Production time of a bite splint
The production time of a bite splint depends on the used plastic. All methods have the same impression taking at the beginning. This can be done with the material alginate (duration 10 minutes, costs low) or digitally with a camera (duration 10 seconds, costs high!).
These impressions are poured with freshly mixed plaster on a so-called vibrator to avoid the formation of bubbles (6 min.). After the plaster has hardened (2 hours), the model of the jaw, which is to carry the splint, is embedded in metal pellets in a thermoforming unit (5 min.) in such a way that only the teeth protrude.
A plastic foil is electrically heated under a heating spiral and placed over the model by means of a swivel arm. There, the foil is pressed onto the model under suction and cools down. The model can then be removed and processed.
The excess is removed with a milling machine (15 min. ), the edges are polished. Then both models are placed in an articulator (artificial jaw joint, duration 15 min.)
and the splint is ground so that it does not impair the jaw (5 min.). With the patient in the mouth, this procedure is repeated later until all teeth are in even contact with the splint (5 min). In summary, it can be said that this type of fabrication takes about 3 hours. Another method, where the scattered plastic is polymerized in a pressure pot, takes about 2 hours longer.
Summary bite splint
The term bite splint refers to a dental appliance made of plastic, the shape of which is adapted to the individual dental arch of the respective patient. Bite splints are used in dentistry mainly for the treatment of diseases of the masticatory system (technical term: myoarthropathies). Wearing the bite splint reduces unphysiological tooth contact (technical term: parafunctions) and prevents the teeth from rubbing and pressing against each other.
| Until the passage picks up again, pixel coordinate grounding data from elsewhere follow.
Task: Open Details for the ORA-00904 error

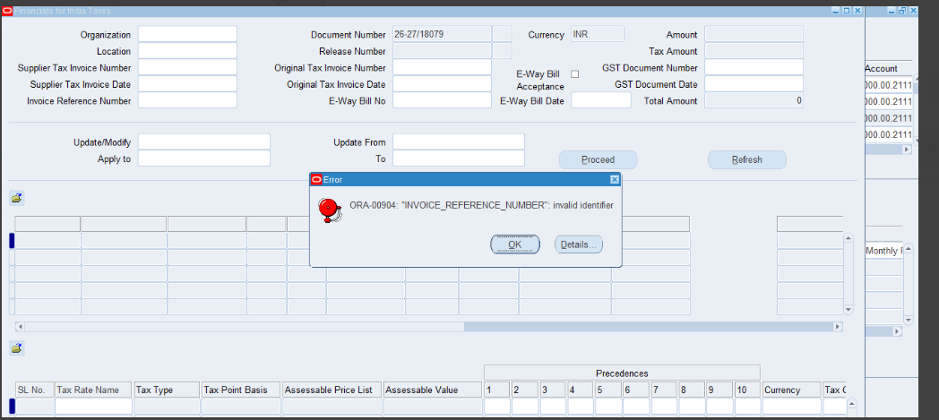Action: pos(579,244)
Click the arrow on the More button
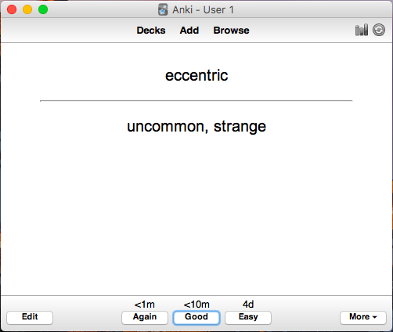This screenshot has width=393, height=332. [375, 317]
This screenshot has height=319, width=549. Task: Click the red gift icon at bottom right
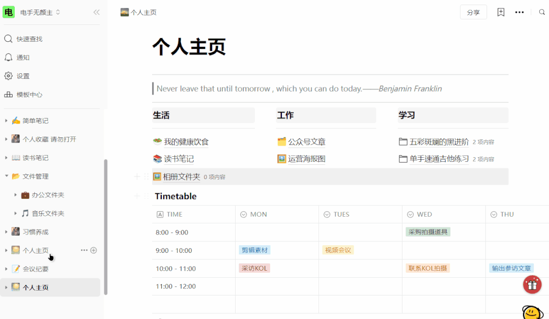point(532,284)
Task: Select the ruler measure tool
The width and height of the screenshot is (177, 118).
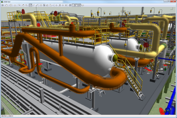Action: [x=34, y=5]
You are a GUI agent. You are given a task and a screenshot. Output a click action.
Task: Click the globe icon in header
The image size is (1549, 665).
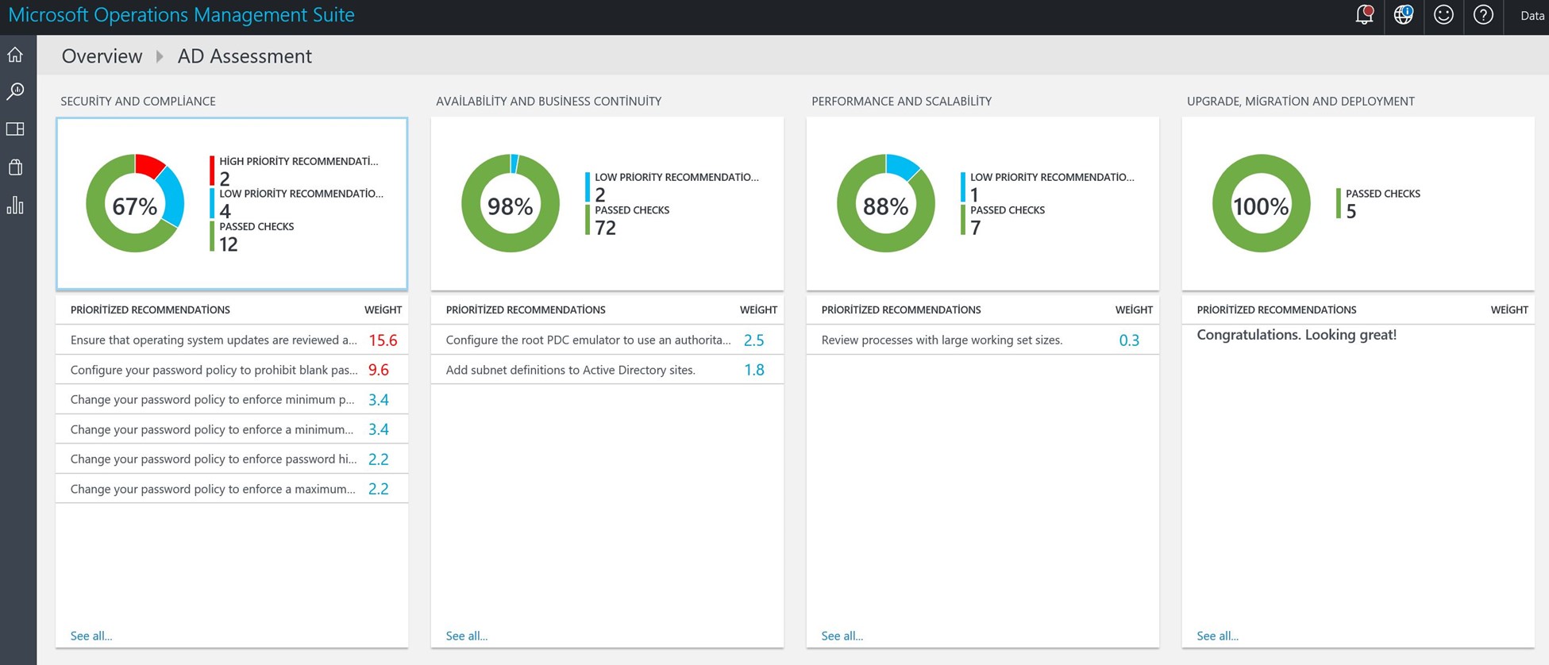(1403, 15)
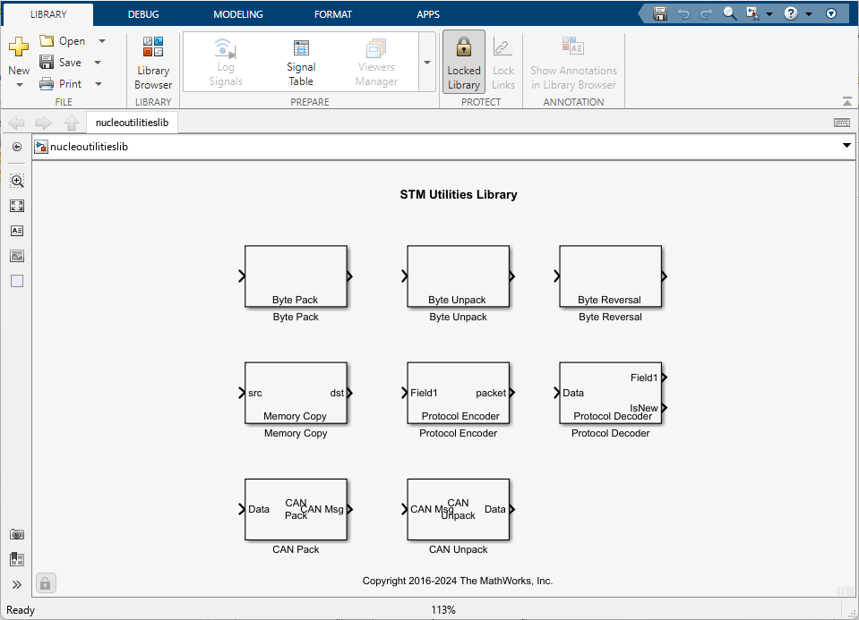
Task: Expand the Print options dropdown
Action: tap(98, 83)
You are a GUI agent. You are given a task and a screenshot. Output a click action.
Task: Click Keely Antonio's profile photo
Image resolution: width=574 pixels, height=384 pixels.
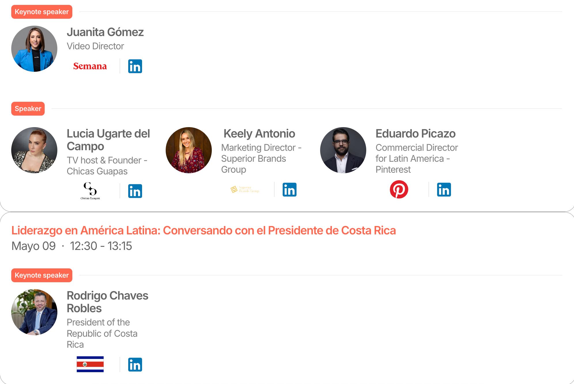tap(189, 150)
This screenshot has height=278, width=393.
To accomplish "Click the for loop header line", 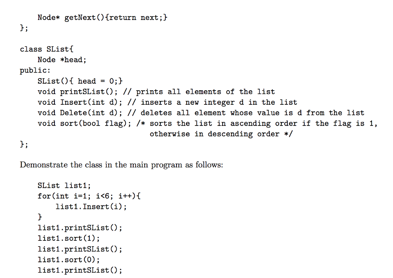I will click(89, 196).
By wearing the bite splint regularly, overloading and/or incorrect loading of the teeth and jaw joint, which cause enormous pressure forces, should be eliminated. The effects of such incorrect loading, for example the occurrence of frequent headaches or muscle pain in the area of the temporomandibular joints, can be treated particularly effectively in this way. In addition, it must be noted that the hard tooth substance (especially the enamel) is increasingly attacked and abraded by frequent or strong teeth grinding and clenching.
In dental terminology, this phenomenon is called abrasion. The application of the bite splint also counteracts this problem, because the tooth surfaces are separated from each other by a firm plastic layer and therefore do not come into direct contact with each other. As a rule, it is not necessary to make a separate bite splint for the upper and lower jaw, wearing the appliance in one half of the jaw is usually sufficient to ensure the desired success of the treatment.
The bite splint has to be worn by the main part of the patient only during sleep (i.e. at night). In particularly pronounced cases, however, the use of the splint during the day can also be useful.